A polícia admitiu o erro do funcionário do 190, hoje a cargo de uma empresa terceirizada, e trouxe a público números que comprovam a necessidade de um protocolo mínimo no atendimento. O serviço de emergência recebe 20 mil telefonemas por dia, dos quais só 3 mil são, de fato, ocorrências.

Ou seja, é necessário seguir um roteiro “burocrático” para que policiais tenham as informações essenciais e possam avaliar cada denúncia. Mas, quando esse roteiro pede um “ponto de referência de amplo conhecimento”, a indicação de uma esquina movimentada deveria bastar para localizar a ocorrência.

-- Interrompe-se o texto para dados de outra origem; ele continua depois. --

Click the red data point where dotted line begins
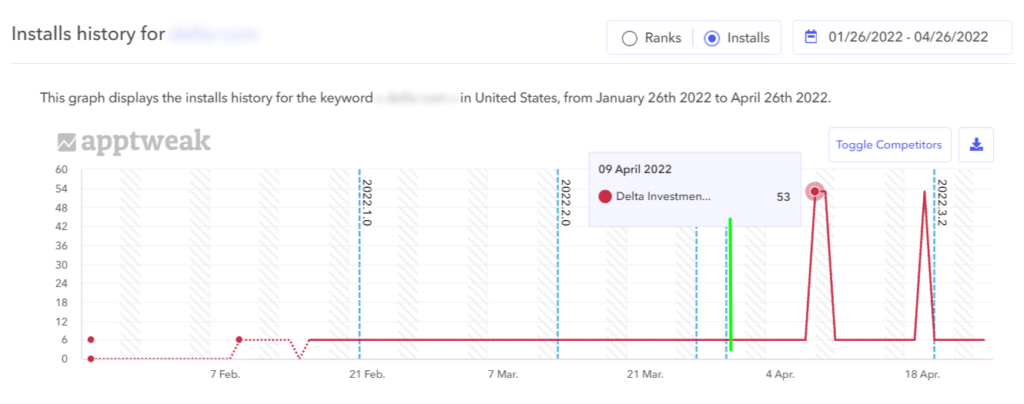This screenshot has width=1024, height=404. point(239,340)
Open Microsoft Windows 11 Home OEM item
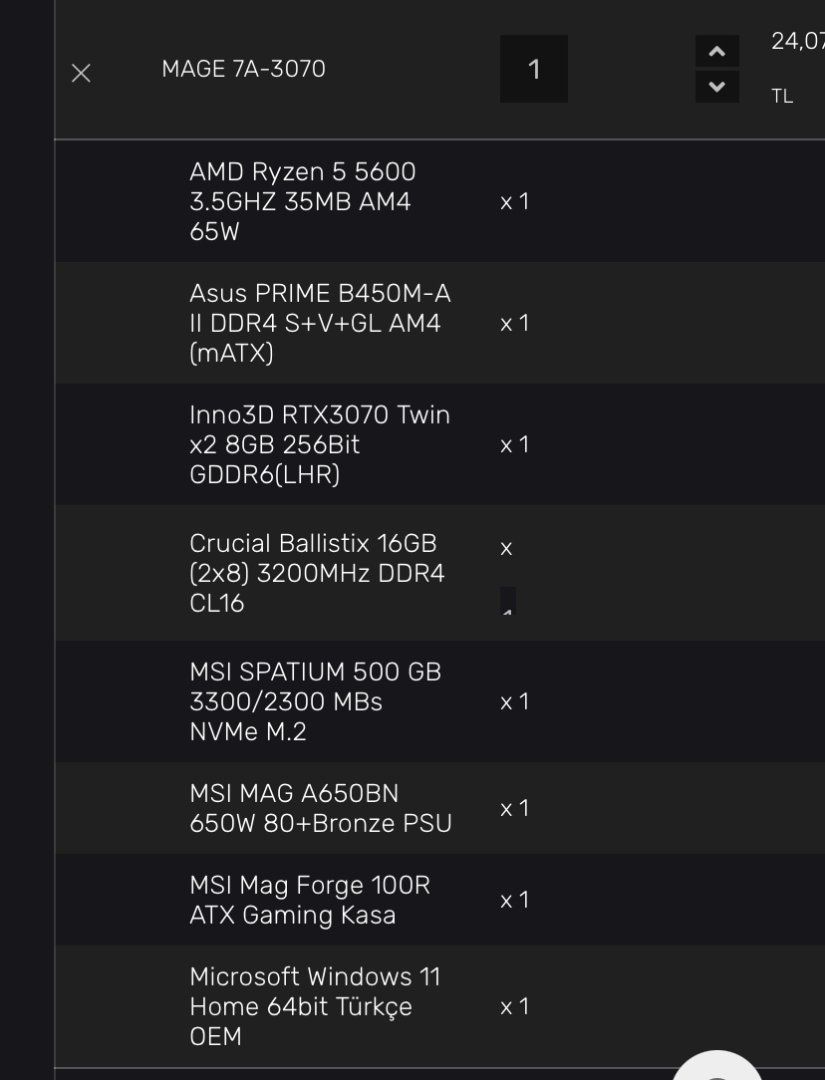Screen dimensions: 825x1080 314,1006
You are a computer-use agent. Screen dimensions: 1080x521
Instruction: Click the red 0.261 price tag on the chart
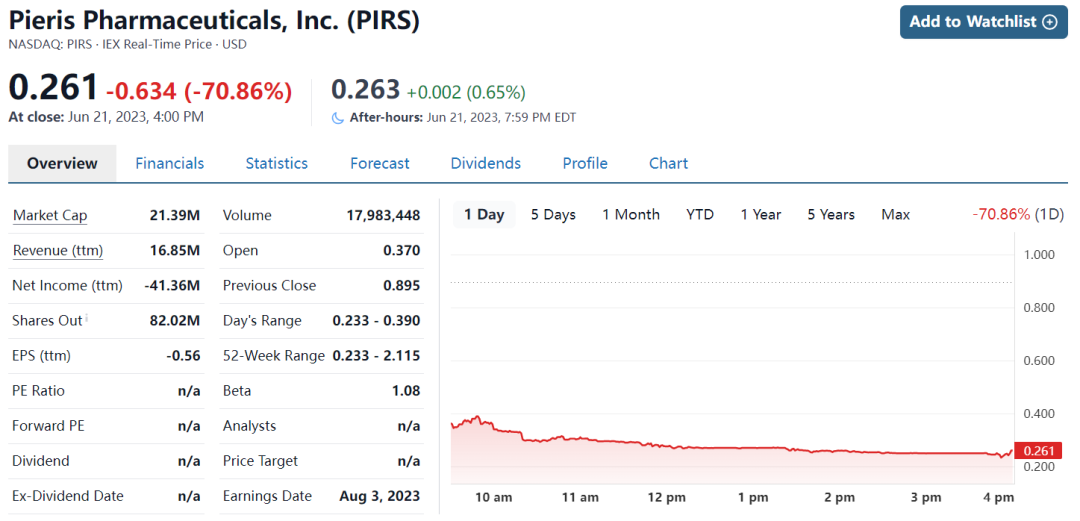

O atendimento ágil a denúncias torna o combate ao crime mais eficiente. A Polícia Militar fluminense afirmou que o funcionário desse episódio de ineficiência é recém-contratado e vai passar por uma reciclagem. O que desperta alguma estranheza, pois alguém que acabou de passar pelo treinamento inicial deveria estar com o aprendizado bem afiado.

O Rio de Janeiro passa hoje por uma fase grave na segurança pública. É lamentável que erros de linguagem na formulação do roteiro e na comunicação do serviço com testemunhas deixe a situação na cidade ainda mais complicada.